I’m going to reply more fully in a blog post. However, Kevin, it is interesting to note that in the social sector funders getting a board seat is often viewed as a conflict of interest issue (because now they represent both sides of the fundraising table). But I think the concept can certainly make sense for Growth Capital funders.
Thanks for your comments, Kevin and Sean.
I forgot, and should have included investor “rights and privileges” on my list of reasons investors of philanthropic equity might be willing to compete. It isn’t happening yet, but board seats, right of first refusal on future rounds of equity, anti-dilution rights, blocking rights on future rounds of equity, certain strategic veto rights, rights to select management, and all sorts of other control provisions could be conceived of what an investors receives as part of the “deal”, and what a nonprofit board might be happy to provide for a particularly attractive investor.
As a field, though, we aren’t yet ready to try these out, and they certainly are not a part of NFF’s standard practice. My view is that while I see potential merit in some of these arrangements, I also see possible pitfalls, and so we council clients to tread very carefully.
There are good reasons why, currently, finders generally do not take board seats as a quid quo pro for their investments. These are the same reasons why, generally, large customers of a for-profit company are not offered board seats: (a) with multiple customers, it would be impractical to have so many in the board room, and (b) there is often a conflict of interest between customers (who want to “exploit” the firm as much as they can in the name of a good deal) and the company (which needs to say “no” sometimes, if a customer is asking for things, like ultra-low overheads, that are long-term damaging to the company’s health). Often, the board, in its role as long-term steward to the the nonprofit, is the body that needs to say “no” to and push back against unhealthy funding propositions. It follows that the funders who approach the nonprofit with those propositions, is best excluded from the board room.
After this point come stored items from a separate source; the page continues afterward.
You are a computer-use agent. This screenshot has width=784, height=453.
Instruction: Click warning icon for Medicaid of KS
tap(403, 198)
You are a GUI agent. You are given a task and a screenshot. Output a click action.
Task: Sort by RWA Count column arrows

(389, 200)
Conversely, funders who seek accountability would find it uncomfortable to sit on “both sides of the table”.
The story is different for investors of philanthropic equity, though. Unlike other funders, these check-writers are all about the long-term, and, like the board, they are all about managing through strategic changes. Indeed, I would go so far as to say that funders of philanthopic equity do a disservice if/when they set up their own non-board processes for managing their investments. Much better is for them to affect mission and strategy as an integral part of the existing governance structure. Otherwise there are TWO governance bodies, and that makes life difficult.
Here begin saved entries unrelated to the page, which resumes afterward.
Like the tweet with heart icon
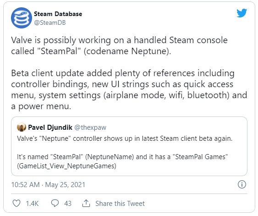 pyautogui.click(x=16, y=203)
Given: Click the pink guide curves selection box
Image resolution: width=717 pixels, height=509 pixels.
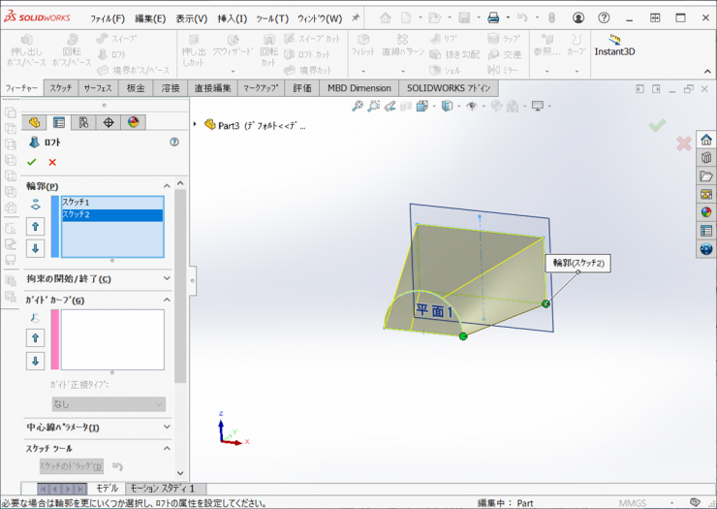Looking at the screenshot, I should [111, 339].
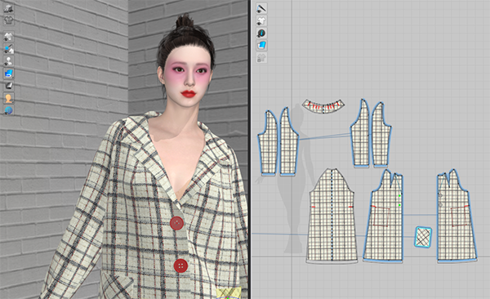Toggle the needle seamline display icon in 2D window
This screenshot has height=299, width=490.
pyautogui.click(x=261, y=8)
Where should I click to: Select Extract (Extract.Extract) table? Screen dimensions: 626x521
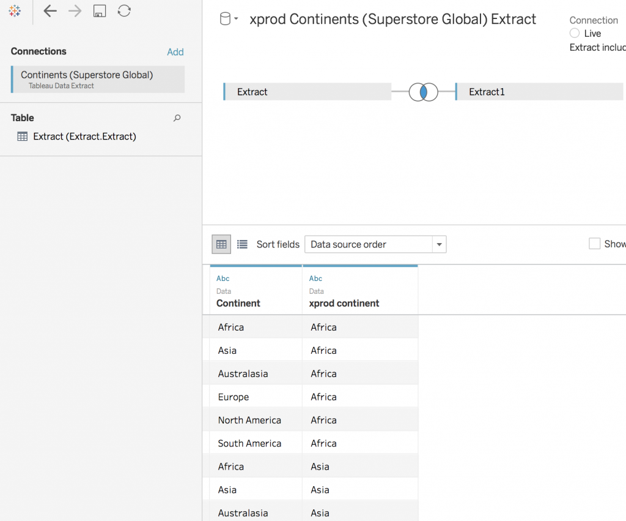point(84,137)
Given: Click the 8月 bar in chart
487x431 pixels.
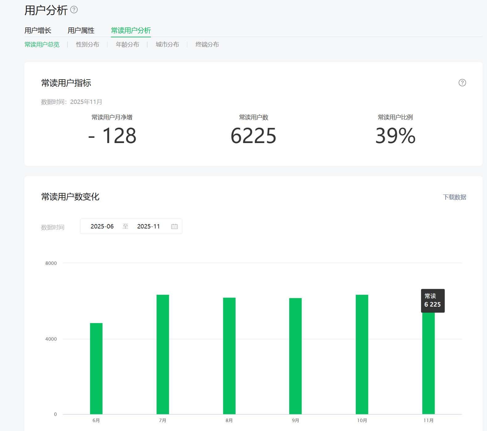Looking at the screenshot, I should 229,356.
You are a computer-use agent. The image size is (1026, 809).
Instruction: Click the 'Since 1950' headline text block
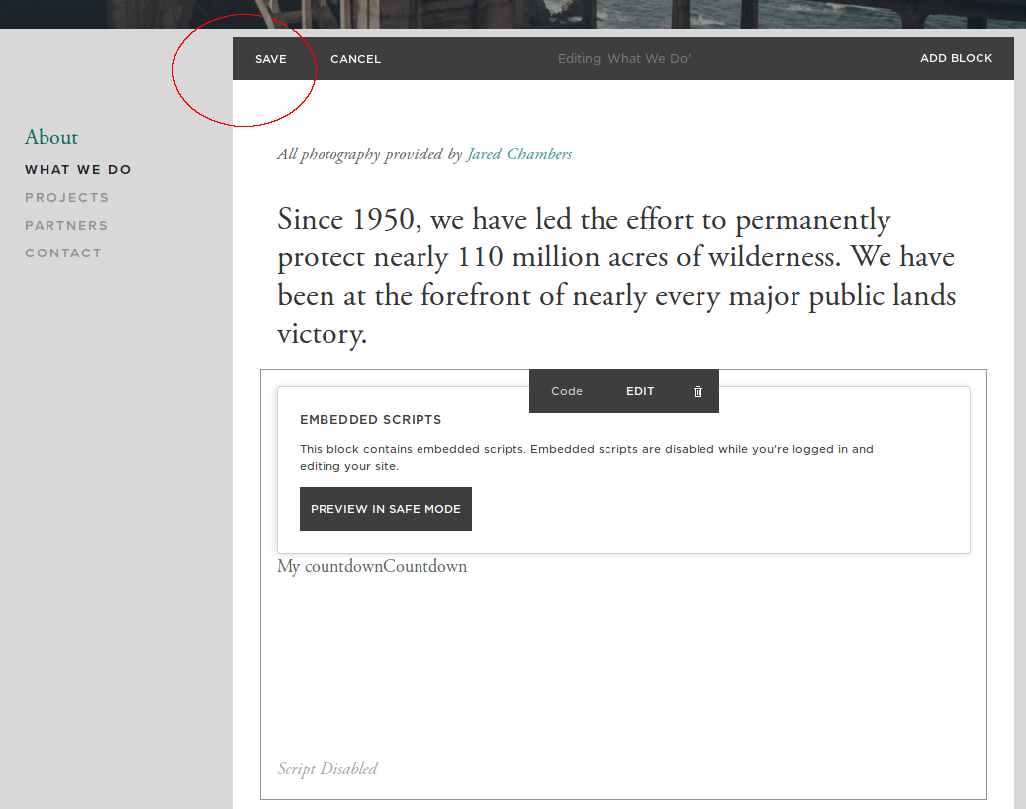click(615, 276)
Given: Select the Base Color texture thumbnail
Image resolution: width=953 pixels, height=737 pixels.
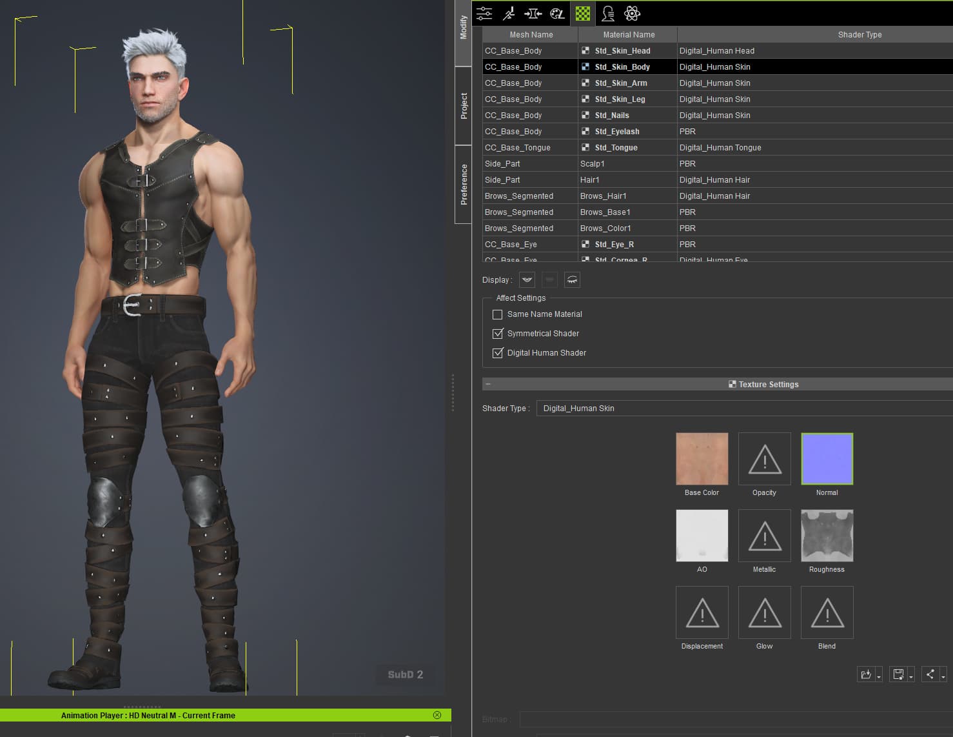Looking at the screenshot, I should (x=702, y=459).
I am therefore a fan of integrating philanthropic equity stewardship into the board process. Indeed, more and more investors of philanthropic equity (like New Profit) take board seats as a matter of course.
Nevertheless, in our capital campaign work, (so far, anyway), we have left board representation out as one of the standard “deal points” for an investment of philanthropic equity. This is because we do not yet have proper syndicated structures. In the future, once the art of setting up proper syndicates (through investor agreements) has been evolved, I expect that one or two board reps for a syndicate will be typical. Right now, though, the arrangement for most rounds of philanthropic equity investment resembles what is done with other capital campaigns (buildings and endowments): each check involves a separate contract with the nonprofit. With so many separate one-to-one relationships, it would be unwieldy to decide who does versus who does not get a board seat. Eventually, with a true syndication methodology, the investor’s agreement can be used to decides how the group of investors will be represented.
I hope that’s not too confusing! And yes, perhaps this would best be communicated in the form of a carefully written monograph! thanks for bearing with me!